## Start

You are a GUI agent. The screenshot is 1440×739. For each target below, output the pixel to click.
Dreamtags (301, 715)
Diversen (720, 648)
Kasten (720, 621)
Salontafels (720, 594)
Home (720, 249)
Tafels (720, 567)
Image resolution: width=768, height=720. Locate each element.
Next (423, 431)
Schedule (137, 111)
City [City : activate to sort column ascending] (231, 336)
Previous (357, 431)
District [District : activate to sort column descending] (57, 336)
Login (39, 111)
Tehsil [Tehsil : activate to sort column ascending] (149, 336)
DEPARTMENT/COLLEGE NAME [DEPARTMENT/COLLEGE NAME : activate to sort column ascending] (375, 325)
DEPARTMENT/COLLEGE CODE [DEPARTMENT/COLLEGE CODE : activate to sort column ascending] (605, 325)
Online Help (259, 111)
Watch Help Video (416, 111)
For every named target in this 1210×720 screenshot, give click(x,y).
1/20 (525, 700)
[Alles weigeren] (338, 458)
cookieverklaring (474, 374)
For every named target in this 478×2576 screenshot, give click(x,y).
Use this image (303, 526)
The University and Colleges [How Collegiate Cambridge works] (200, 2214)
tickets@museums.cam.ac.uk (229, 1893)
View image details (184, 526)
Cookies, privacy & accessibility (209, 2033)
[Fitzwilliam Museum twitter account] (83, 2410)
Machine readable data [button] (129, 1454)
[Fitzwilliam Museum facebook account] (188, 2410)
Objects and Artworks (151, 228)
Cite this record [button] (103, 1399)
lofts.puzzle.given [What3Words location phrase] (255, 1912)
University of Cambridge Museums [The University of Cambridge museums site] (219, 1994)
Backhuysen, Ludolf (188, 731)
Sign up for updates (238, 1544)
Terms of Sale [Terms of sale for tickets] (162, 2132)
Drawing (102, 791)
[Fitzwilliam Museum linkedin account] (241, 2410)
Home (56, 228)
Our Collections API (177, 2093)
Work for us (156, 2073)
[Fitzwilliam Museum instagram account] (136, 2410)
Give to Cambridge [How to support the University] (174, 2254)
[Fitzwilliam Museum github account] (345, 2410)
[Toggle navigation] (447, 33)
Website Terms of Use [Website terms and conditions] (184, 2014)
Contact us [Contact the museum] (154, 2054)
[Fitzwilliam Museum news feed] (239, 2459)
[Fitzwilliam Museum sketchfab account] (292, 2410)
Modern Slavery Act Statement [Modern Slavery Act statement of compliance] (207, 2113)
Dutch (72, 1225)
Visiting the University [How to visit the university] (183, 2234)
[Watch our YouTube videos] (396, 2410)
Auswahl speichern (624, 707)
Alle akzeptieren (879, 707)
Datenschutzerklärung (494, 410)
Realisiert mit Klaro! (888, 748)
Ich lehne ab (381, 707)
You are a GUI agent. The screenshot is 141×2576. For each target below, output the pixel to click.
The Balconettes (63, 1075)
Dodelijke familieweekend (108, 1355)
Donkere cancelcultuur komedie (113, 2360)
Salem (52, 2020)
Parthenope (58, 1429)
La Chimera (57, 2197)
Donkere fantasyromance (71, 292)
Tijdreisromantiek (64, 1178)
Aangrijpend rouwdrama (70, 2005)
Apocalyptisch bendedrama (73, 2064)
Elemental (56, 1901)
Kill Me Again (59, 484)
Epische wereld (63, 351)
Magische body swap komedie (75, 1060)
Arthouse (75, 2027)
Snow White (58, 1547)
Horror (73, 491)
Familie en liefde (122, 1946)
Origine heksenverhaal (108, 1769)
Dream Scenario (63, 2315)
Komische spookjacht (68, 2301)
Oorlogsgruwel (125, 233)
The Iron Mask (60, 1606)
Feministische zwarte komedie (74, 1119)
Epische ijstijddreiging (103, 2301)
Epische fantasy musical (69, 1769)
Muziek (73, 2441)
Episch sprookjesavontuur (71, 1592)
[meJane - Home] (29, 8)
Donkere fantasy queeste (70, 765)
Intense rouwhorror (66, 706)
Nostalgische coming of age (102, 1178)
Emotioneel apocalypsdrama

## End

§ Problem to work on
Update the entries starting at the line containing "[Fitzwilliam Museum github" and ending at the line containing "Familie en liefde (122, 1946)", replacing "Snow White" with "Snow Queen" and leaving everything else unchanged. Give only those lines.

§ Expected answer
[Fitzwilliam Museum github account] (345, 2410)
[Toggle navigation] (447, 33)
Website Terms of Use [Website terms and conditions] (184, 2014)
Contact us [Contact the museum] (154, 2054)
[Fitzwilliam Museum news feed] (239, 2459)
[Fitzwilliam Museum sketchfab account] (292, 2410)
Modern Slavery Act Statement [Modern Slavery Act statement of compliance] (207, 2113)
Dutch (72, 1225)
Visiting the University [How to visit the university] (183, 2234)
[Watch our YouTube videos] (396, 2410)
Auswahl speichern (624, 707)
Alle akzeptieren (879, 707)
Datenschutzerklärung (494, 410)
Realisiert mit Klaro! (888, 748)
Ich lehne ab (381, 707)
You are a GUI agent. The screenshot is 141×2576. For each target below, output the pixel to click.
The Balconettes (63, 1075)
Dodelijke familieweekend (108, 1355)
Donkere cancelcultuur komedie (113, 2360)
Salem (52, 2020)
Parthenope (58, 1429)
La Chimera (57, 2197)
Donkere fantasyromance (71, 292)
Tijdreisromantiek (64, 1178)
Aangrijpend rouwdrama (70, 2005)
Apocalyptisch bendedrama (73, 2064)
Elemental (56, 1901)
Kill Me Again (59, 484)
Epische wereld (63, 351)
Magische body swap komedie (75, 1060)
Arthouse (75, 2027)
Snow Queen (58, 1547)
Horror (73, 491)
Familie en liefde (122, 1946)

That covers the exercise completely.